Lymphadenoma.—Hodgkin's Disease (Pseudo-leukæmia of German authors).—This is a rare disease, the origin of which is as yet unknown, but analogy would suggest that it is due to infection with a slowly growing micro-organism. It is chiefly met with in young subjects, and is characterised by a painless enlargement of a particular group of glands, most commonly those in the cervical region ([Fig. 80]).

Fig. 80.—Chronic Hodgkin's Disease in a boy æt. 11.

The glands are usually larger than in tuberculosis, and they remain longer discrete and movable; they are firm in consistence, and on section present a granular appearance due to overgrowth of the connective-tissue framework. In time the glandular masses may form enormous projecting tumours, the swelling being added to by lymphatic œdema of the overlying cellular tissue and skin.
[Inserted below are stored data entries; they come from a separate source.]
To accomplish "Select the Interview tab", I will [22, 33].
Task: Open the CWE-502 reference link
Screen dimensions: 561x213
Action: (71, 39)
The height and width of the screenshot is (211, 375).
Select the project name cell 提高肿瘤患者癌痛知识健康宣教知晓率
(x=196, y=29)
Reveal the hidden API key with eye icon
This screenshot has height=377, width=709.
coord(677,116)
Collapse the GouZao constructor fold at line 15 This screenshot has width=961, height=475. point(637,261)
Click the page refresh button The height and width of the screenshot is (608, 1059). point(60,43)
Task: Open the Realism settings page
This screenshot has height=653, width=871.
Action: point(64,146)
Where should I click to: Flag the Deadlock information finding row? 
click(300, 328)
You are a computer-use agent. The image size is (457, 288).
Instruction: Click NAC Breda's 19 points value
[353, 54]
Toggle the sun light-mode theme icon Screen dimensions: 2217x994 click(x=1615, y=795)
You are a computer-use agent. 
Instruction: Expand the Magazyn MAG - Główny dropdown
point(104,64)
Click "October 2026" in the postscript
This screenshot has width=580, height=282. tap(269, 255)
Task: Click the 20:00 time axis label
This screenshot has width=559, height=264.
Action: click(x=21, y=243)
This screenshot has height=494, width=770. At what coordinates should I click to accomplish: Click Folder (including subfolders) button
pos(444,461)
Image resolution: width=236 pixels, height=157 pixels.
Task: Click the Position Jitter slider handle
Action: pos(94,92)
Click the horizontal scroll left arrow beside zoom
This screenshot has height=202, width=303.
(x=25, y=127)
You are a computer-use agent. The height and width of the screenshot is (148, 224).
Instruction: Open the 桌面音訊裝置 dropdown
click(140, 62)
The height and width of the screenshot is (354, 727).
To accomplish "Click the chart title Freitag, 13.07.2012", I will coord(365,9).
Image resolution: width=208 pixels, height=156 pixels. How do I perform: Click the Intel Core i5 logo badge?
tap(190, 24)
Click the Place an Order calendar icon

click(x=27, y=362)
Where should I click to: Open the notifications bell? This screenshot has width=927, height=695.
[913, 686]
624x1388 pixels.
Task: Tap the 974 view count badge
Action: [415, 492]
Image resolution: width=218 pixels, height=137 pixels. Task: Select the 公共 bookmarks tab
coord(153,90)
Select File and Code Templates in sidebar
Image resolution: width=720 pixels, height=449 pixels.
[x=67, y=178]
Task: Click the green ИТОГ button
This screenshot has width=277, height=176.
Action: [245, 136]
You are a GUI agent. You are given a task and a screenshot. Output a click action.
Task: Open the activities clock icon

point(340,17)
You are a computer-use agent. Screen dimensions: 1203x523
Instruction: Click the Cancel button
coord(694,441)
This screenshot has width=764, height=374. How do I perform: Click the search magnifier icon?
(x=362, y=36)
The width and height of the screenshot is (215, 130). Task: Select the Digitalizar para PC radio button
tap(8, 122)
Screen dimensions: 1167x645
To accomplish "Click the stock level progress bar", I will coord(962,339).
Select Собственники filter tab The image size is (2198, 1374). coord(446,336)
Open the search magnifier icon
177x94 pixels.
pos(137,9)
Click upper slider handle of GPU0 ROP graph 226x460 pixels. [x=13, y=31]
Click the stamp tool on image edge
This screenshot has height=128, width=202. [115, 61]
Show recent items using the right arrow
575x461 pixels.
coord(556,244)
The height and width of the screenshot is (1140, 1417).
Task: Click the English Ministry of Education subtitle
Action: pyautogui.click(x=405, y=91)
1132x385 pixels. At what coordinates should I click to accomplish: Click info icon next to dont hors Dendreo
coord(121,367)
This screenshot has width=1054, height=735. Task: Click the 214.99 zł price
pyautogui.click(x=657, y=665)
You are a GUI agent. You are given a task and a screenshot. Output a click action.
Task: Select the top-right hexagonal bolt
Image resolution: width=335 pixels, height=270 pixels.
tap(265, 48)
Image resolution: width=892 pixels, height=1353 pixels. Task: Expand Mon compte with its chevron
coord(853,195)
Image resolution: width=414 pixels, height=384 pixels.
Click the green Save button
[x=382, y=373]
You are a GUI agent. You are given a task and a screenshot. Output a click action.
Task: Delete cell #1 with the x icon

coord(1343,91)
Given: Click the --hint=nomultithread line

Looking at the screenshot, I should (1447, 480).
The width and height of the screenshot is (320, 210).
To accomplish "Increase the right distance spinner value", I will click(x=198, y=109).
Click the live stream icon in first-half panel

The enlargement spreads along the chain of glands to those above the clavicle, to those in the axilla, and to those of the opposite side ([Fig. 81]). Later, the glands in the groin become enlarged, and it is probable that the infection has spread from the neck along the mediastinal, bronchial, retro-peritoneal, and mesenteric glands, and has branched off to the iliac and inguinal groups.

Two clinical types are recognised, one in which the disease progresses slowly and remains confined to the cervical glands for two or more years; the other, in which the disease is more rapidly disseminated and causes death in from twelve to eighteen months.

Fig. 81.—Lymphadenoma (Hodgkin's Disease) affecting left side of neck and left axilla, in a woman æt. 44. Three years' duration.